Objective:
Please copy the material below exactly, from the line containing "Where should I click to: Minimize" through the line containing "coord(49,204)", inclusive, leaving out the pictures.
<<<<
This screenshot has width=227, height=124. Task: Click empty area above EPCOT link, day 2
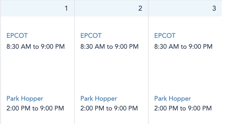(x=111, y=25)
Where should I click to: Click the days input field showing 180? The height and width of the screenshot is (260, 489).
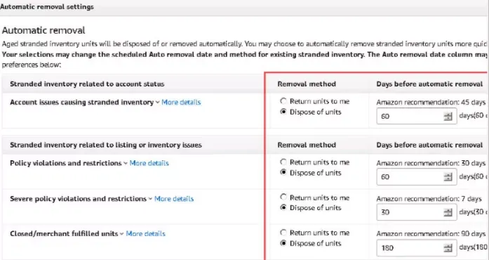pyautogui.click(x=417, y=248)
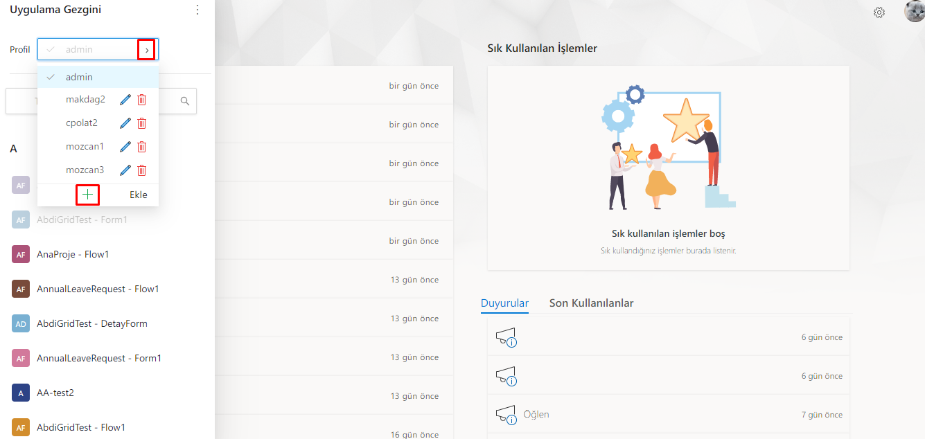Choose mozcan3 from the profile list
Image resolution: width=925 pixels, height=439 pixels.
[x=85, y=170]
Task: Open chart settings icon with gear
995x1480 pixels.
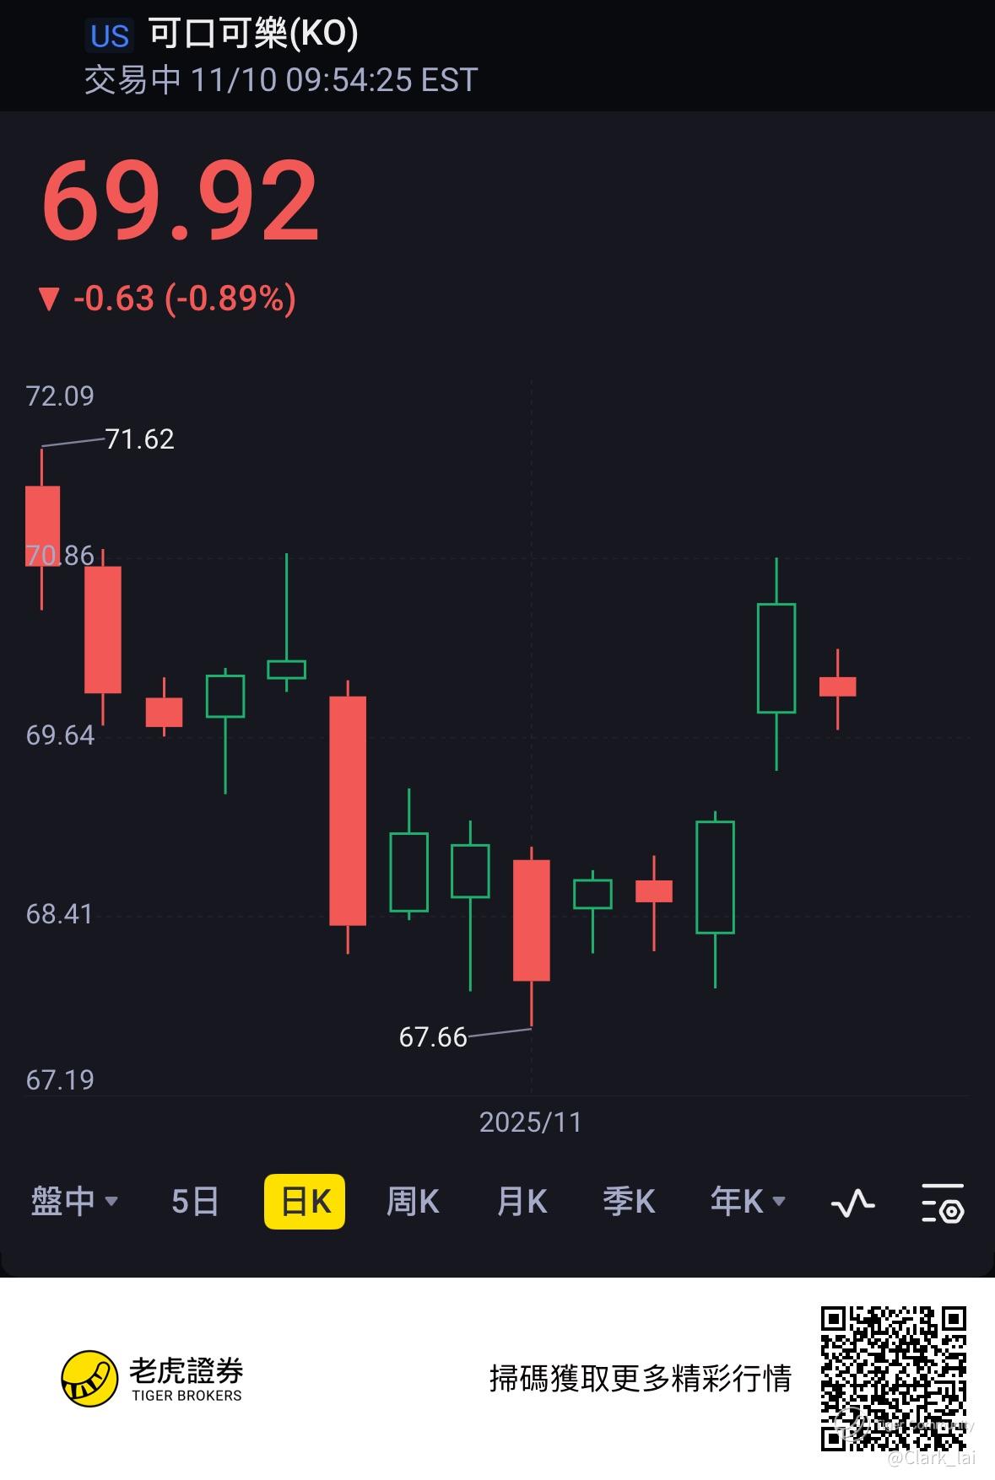Action: click(x=943, y=1203)
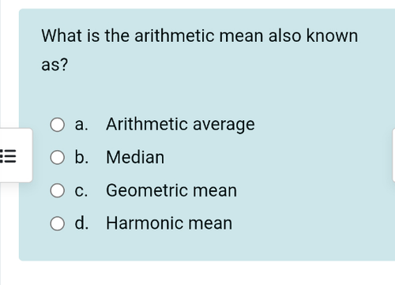Click the letter 'd.' option marker

pyautogui.click(x=81, y=223)
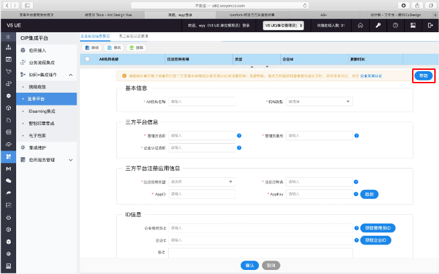The height and width of the screenshot is (274, 439).
Task: Click the home icon in top bar
Action: [x=361, y=25]
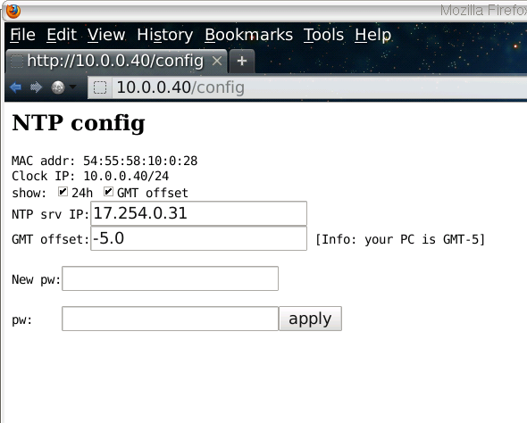Image resolution: width=527 pixels, height=423 pixels.
Task: Open the File menu
Action: click(22, 35)
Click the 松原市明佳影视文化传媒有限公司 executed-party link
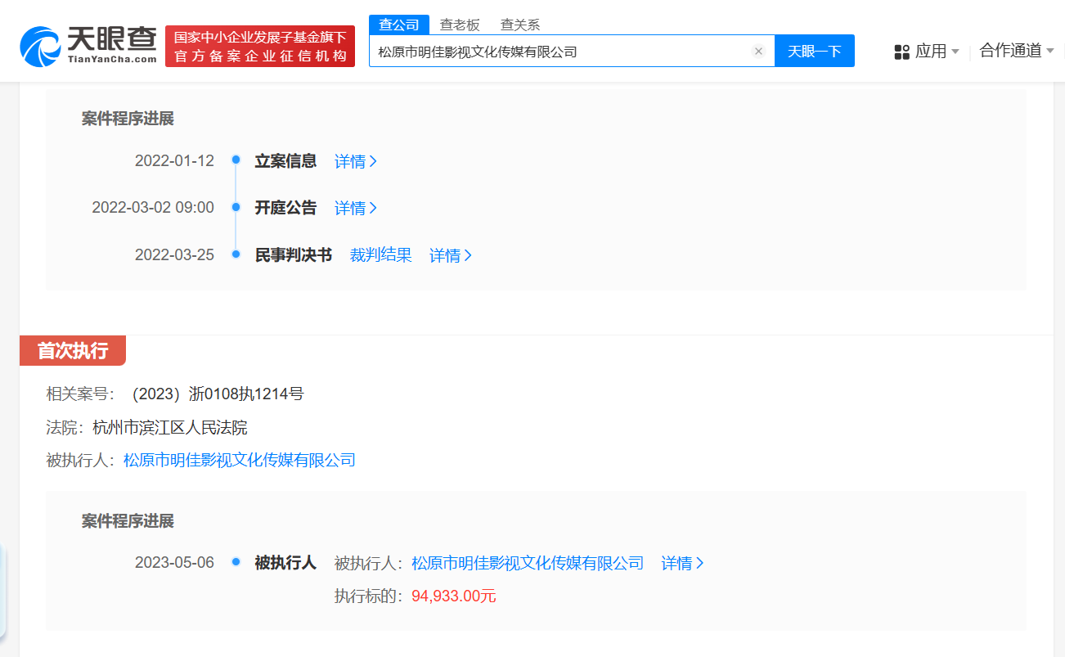1065x657 pixels. tap(237, 460)
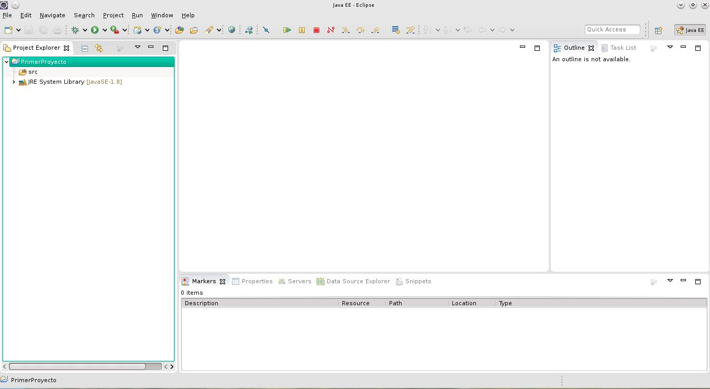
Task: Activate the Java EE perspective button
Action: coord(690,30)
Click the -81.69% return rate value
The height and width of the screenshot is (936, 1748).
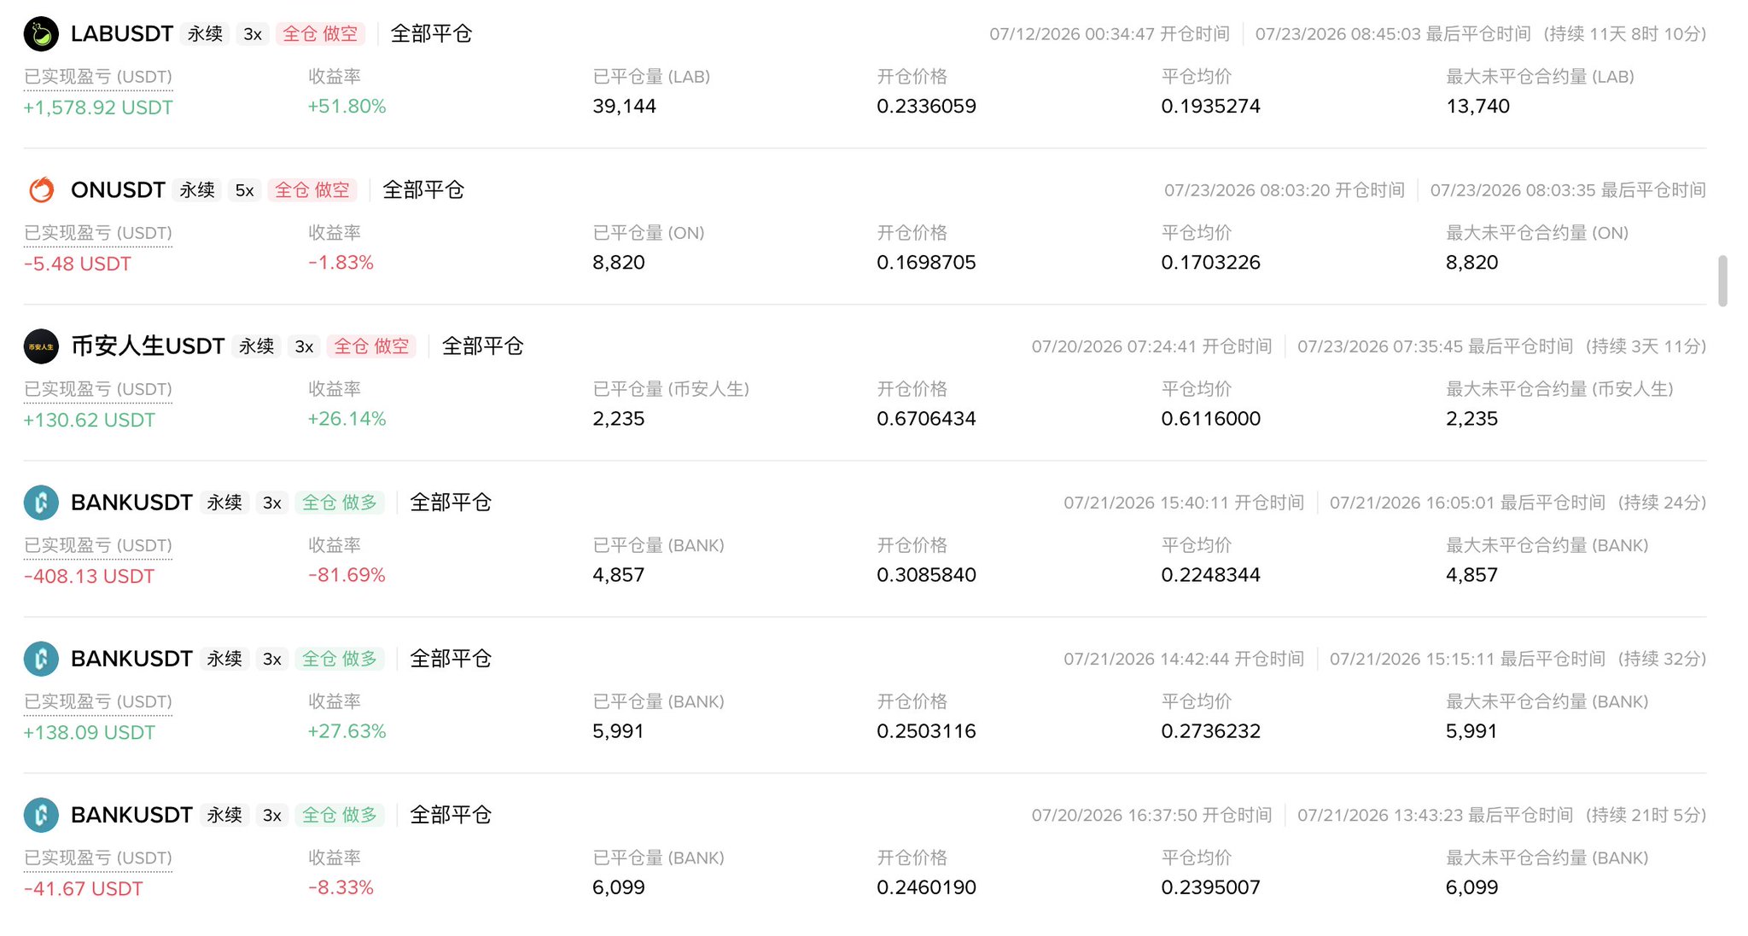pos(347,575)
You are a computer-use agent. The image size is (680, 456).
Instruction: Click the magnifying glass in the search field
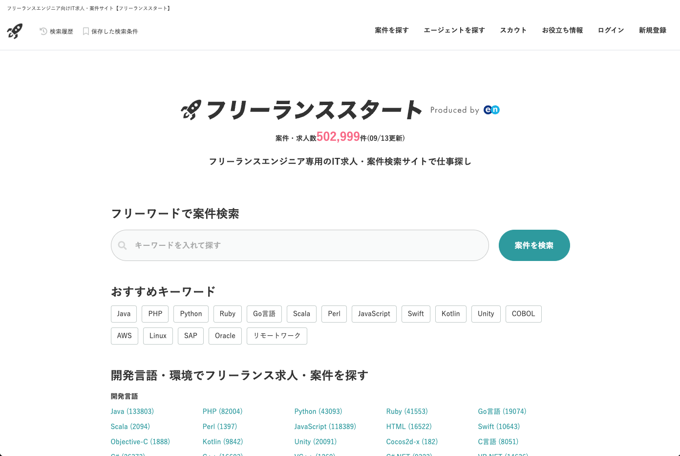pos(123,245)
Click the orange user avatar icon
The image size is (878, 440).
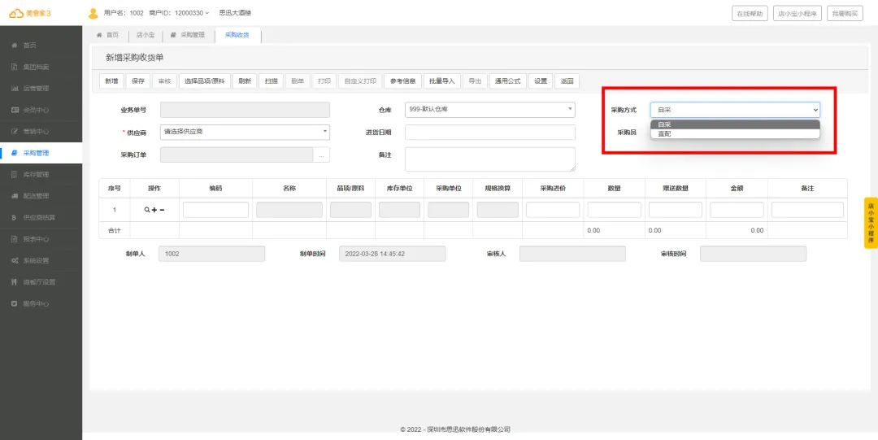[x=93, y=13]
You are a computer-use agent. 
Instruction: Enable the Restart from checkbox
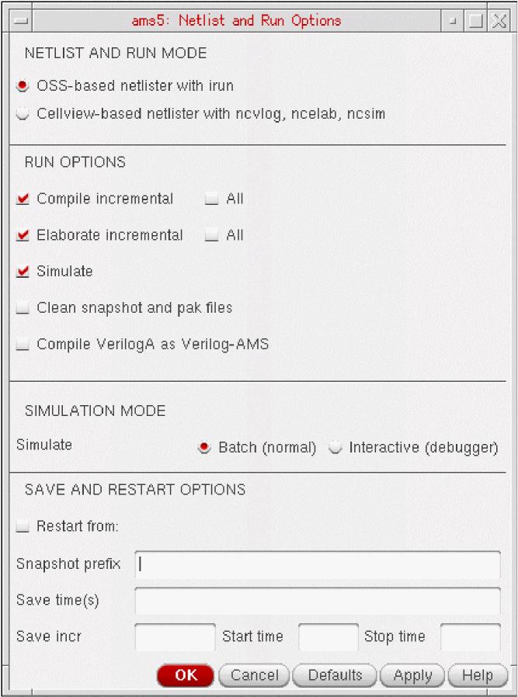click(23, 527)
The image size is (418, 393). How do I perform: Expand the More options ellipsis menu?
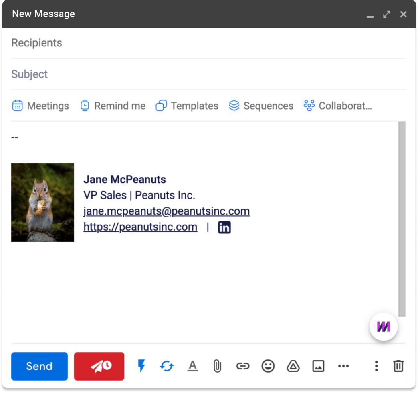point(343,366)
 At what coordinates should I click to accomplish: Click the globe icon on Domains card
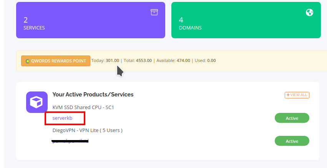click(309, 13)
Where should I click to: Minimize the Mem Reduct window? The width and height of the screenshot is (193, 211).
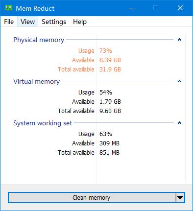click(x=132, y=8)
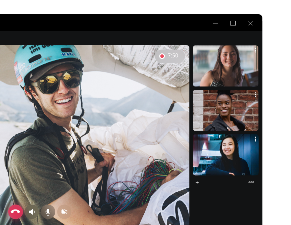
Task: Click the 7:50 recording timer
Action: coord(173,56)
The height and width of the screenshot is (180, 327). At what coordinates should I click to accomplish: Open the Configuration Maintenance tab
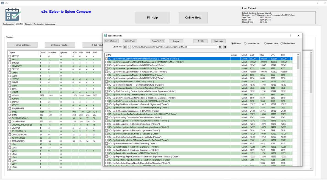coord(45,24)
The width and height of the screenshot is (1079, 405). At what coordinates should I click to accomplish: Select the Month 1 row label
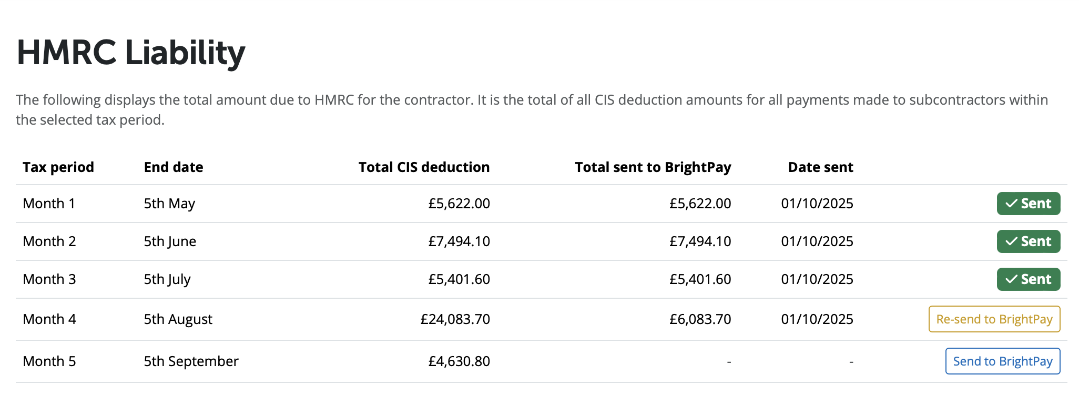coord(49,204)
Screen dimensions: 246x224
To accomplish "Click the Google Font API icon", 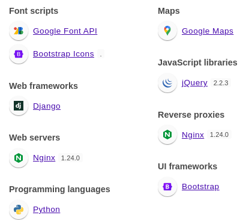I will pyautogui.click(x=19, y=31).
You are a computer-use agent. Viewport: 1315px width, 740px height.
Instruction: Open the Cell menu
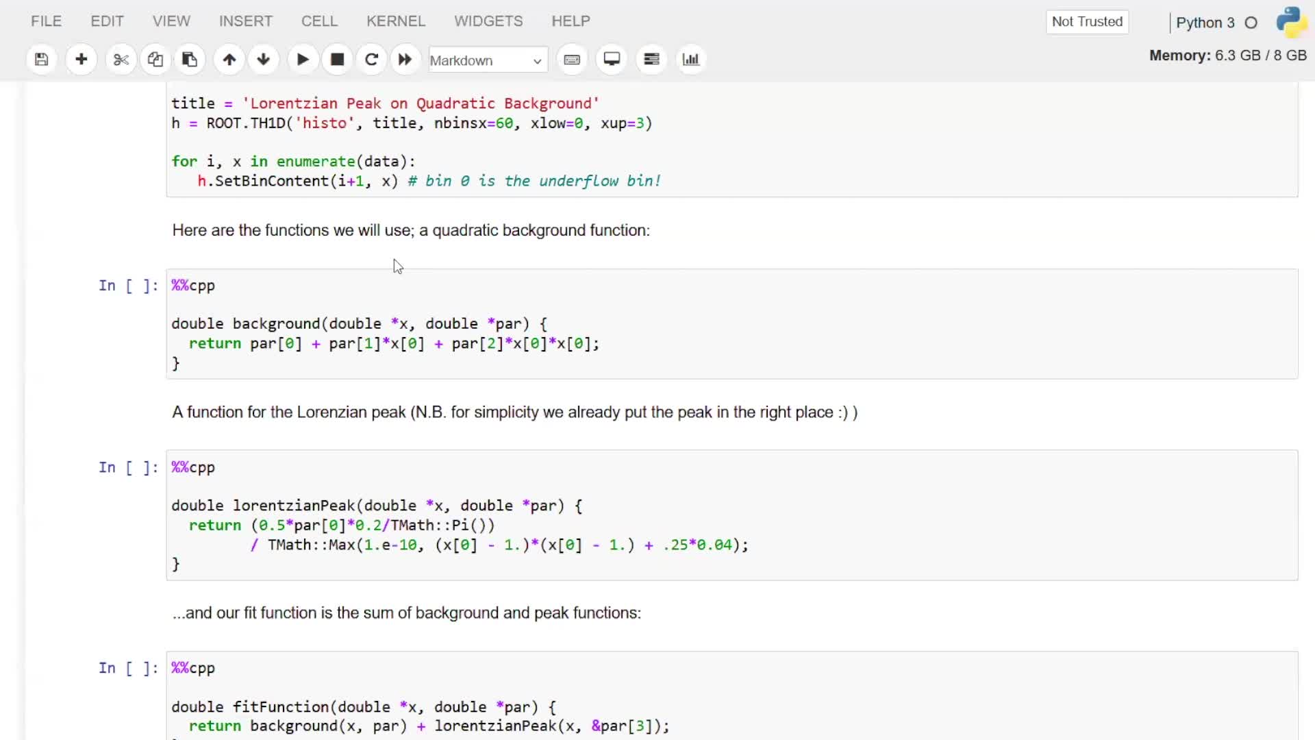319,21
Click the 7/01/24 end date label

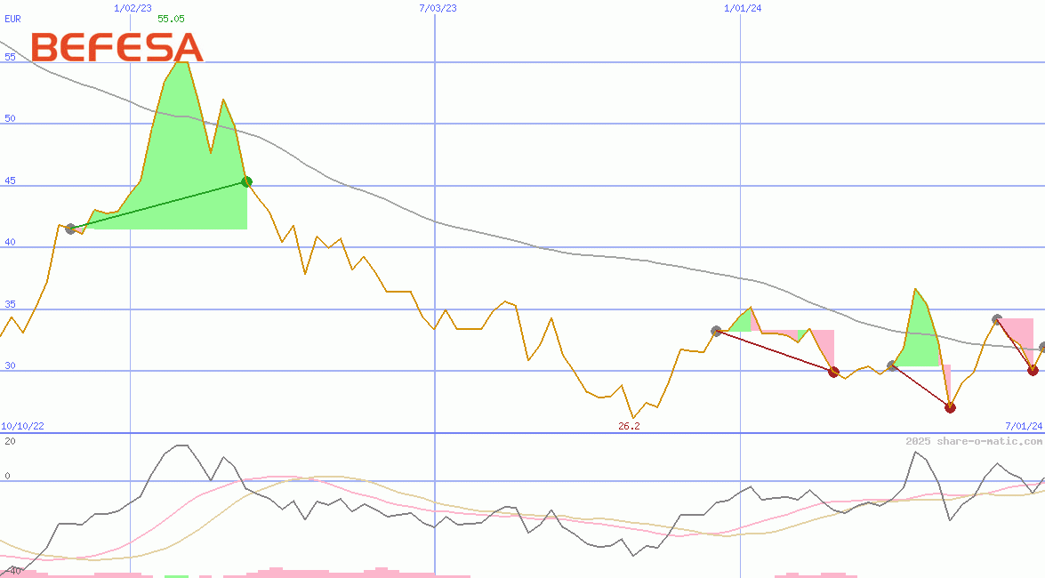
>>>>
Solved problem:
Where should I click to: Minimize the Mem Reduct window? The width and height of the screenshot is (193, 211).
click(x=132, y=8)
Task: Click the 7:50 recording timer
Action: coord(173,56)
The height and width of the screenshot is (180, 327). At what coordinates should I click to accomplish: Open the Configuration Maintenance tab
coord(45,24)
The width and height of the screenshot is (1079, 405). At what coordinates should I click to accomplish: Select the Month 1 row label
coord(49,204)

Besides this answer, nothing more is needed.